M. Bahougne, âgé de 27 ans, est depuis le 1er septembre de cette année maître de conférences à l’Université de Paris Nanterre la Défense. Il a soutenu le 30 juin 2014 au sein de l’Université de Poitiers sa thèse, qui a également reçu à l’unanimité la mention très honorable et les félicitations du jury. Elle a aussi été publiée non pas en 2014, mais cette année, par le même éditeur, LGDJ, et dans la même collection, la « Bibliothèque de droit public ». Consacrée au financement du service public, cette thèse propose des analyses transversales stimulantes et des pistes de réflexion et d’échanges fructueux entre les disciplines juridique et économique ainsi qu’entre le droit administratif et celui des finances publiques. Elle met ainsi en lumière la recomposition du cadre dans lequel se déploie l’action publique contemporaine. Elle analyse avec finesse comment les exigences inhérentes au service public structurent son organisation financière, mais aussi comment, en retour, les contraintes budgétaires, économiques et financières influencent le fonctionnement des administrations. Par là, cette thèse renouvelle l’approche traditionnelle du service public et montre les limites d’une approche trop « volontariste », qui laisse dans l’ombre les conséquences profondes et proprement juridiques des choix de financement opérés. Le jury a été sensible à la pertinence et l’ampleur du sujet comme à la percée théorique que représente cette thèse, dans un domaine où des avancées restent encore à réaliser - comme l’a montré de son côté l’étude annuelle du Conseil d’État consacrée en 2015 à l’action économique des personnes publiques[6].

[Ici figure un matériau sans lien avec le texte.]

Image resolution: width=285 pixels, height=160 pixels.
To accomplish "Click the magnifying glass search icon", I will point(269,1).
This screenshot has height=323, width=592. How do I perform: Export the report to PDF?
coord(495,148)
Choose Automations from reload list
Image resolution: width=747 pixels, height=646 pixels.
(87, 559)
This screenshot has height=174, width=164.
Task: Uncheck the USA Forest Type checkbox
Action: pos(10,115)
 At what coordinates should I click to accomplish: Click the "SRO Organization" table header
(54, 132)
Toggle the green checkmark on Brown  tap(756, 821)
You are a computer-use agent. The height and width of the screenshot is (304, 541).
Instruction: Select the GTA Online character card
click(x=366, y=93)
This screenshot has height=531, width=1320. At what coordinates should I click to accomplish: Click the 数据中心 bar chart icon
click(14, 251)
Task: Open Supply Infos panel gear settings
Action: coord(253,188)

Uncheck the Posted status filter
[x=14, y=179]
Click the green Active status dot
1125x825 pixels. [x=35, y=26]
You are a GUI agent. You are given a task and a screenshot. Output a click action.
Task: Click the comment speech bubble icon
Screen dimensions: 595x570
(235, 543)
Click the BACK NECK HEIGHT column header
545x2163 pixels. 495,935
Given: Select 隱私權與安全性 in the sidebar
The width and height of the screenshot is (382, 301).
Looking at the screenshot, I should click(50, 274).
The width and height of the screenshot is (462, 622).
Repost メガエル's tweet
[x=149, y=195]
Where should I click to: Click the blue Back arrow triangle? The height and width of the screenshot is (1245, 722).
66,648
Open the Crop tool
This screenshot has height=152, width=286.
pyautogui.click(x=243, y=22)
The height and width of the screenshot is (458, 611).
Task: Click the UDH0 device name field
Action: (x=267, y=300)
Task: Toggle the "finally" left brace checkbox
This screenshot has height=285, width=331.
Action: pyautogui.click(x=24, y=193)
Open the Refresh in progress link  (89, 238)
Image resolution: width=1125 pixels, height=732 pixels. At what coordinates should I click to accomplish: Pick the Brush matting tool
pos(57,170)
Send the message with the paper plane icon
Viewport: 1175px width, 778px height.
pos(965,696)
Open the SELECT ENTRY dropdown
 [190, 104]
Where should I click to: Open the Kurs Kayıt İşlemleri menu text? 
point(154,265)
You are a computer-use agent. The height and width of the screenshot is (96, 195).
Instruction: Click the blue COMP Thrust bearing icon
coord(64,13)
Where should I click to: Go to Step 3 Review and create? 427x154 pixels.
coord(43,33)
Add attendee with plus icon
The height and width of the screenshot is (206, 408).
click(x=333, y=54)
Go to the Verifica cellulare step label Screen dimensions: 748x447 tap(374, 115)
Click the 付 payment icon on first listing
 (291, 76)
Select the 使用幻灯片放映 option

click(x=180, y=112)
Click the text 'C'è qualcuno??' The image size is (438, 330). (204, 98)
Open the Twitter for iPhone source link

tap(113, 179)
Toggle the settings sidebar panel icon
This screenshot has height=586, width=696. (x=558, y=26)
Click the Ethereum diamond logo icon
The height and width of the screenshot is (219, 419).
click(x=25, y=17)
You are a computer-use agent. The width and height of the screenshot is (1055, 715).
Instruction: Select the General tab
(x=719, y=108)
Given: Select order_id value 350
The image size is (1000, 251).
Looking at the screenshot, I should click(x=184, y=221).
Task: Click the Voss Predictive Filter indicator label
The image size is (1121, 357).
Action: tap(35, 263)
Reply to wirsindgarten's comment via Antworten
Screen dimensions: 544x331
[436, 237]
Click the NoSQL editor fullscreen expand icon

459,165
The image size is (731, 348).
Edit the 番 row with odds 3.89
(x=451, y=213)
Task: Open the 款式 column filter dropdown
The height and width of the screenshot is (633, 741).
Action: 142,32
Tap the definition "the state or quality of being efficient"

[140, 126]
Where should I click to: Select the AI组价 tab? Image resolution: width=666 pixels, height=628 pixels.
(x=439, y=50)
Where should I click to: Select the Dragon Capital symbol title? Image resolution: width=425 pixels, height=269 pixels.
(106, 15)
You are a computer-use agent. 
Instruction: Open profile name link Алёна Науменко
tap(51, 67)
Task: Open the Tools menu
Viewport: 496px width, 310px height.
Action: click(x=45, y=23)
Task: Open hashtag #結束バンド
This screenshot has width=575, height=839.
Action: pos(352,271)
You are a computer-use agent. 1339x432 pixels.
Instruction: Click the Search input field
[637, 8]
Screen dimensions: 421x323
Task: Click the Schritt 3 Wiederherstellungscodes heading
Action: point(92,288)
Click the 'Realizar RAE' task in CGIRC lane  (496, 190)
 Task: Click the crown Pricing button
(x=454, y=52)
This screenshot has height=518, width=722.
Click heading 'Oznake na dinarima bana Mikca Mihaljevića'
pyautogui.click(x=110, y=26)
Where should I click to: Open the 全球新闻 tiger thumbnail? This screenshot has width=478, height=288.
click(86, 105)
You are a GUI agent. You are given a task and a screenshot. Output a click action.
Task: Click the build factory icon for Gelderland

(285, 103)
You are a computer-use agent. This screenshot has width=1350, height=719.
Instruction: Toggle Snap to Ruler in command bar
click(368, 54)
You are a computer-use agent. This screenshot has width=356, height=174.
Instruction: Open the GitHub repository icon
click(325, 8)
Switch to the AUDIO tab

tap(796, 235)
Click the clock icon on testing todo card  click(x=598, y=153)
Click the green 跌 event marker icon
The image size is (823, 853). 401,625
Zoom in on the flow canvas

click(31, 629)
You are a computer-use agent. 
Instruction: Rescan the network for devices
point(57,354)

Vous le voyez, par le nombre et la qualité des thèses reçues, cette première édition du prix de thèse du Conseil d’État témoigne d’une réelle adhésion de la communauté scientifique et, à travers elle, de son profond attachement aux liens qui unissent notre institution à l’Université. Je félicite tout spécialement les directeurs de thèse qui ont une part de responsabilité certaine dans le succès de leurs élèves. Je remercie à nouveau l’ensemble des personnes qui ont contribué au succès de cette première édition, qui place ainsi sous les meilleurs auspices les éditions à venir : le Conseil d’État remettra un prix tous les deux ans. C’est notre vocation d’être mutuellement à l’écoute les uns des autres et c’est notre responsabilité partagée de nous éclairer respectivement, par des voies multiples et régulières. Je forme le vœu que le prix de thèse du Conseil d’État puisse servir au soutien et au développement de cette ambition collective, à laquelle nous sommes si attachés, et qui représente l’un des gages les plus précieux du progrès de notre droit.
[1] Texte écrit en collaboration avec Stéphane Eustache, magistrat administratif, chargé de mission auprès du vice-président du Conseil d’État.
[2]A. Minet, La perte de chance en droit administratif, éd. LGDJ, 2014, p. 106.
[3] CE, Sect., 3 août 1928, Sieur Bacon, n°85995.
[4]CE, Sect., 5 janvier 2000, Consorts Telle, n°181899, ccls D. Chauvaux.
[5] CE, Sect., 21 décembre 2007, Centre hospitalier de Vienne, n°289328, ccls T. Olson.
[6]L’action économique des personnes publiques, étude annuelle 2015 du Conseil d’État, éd. La documentation française, 2015.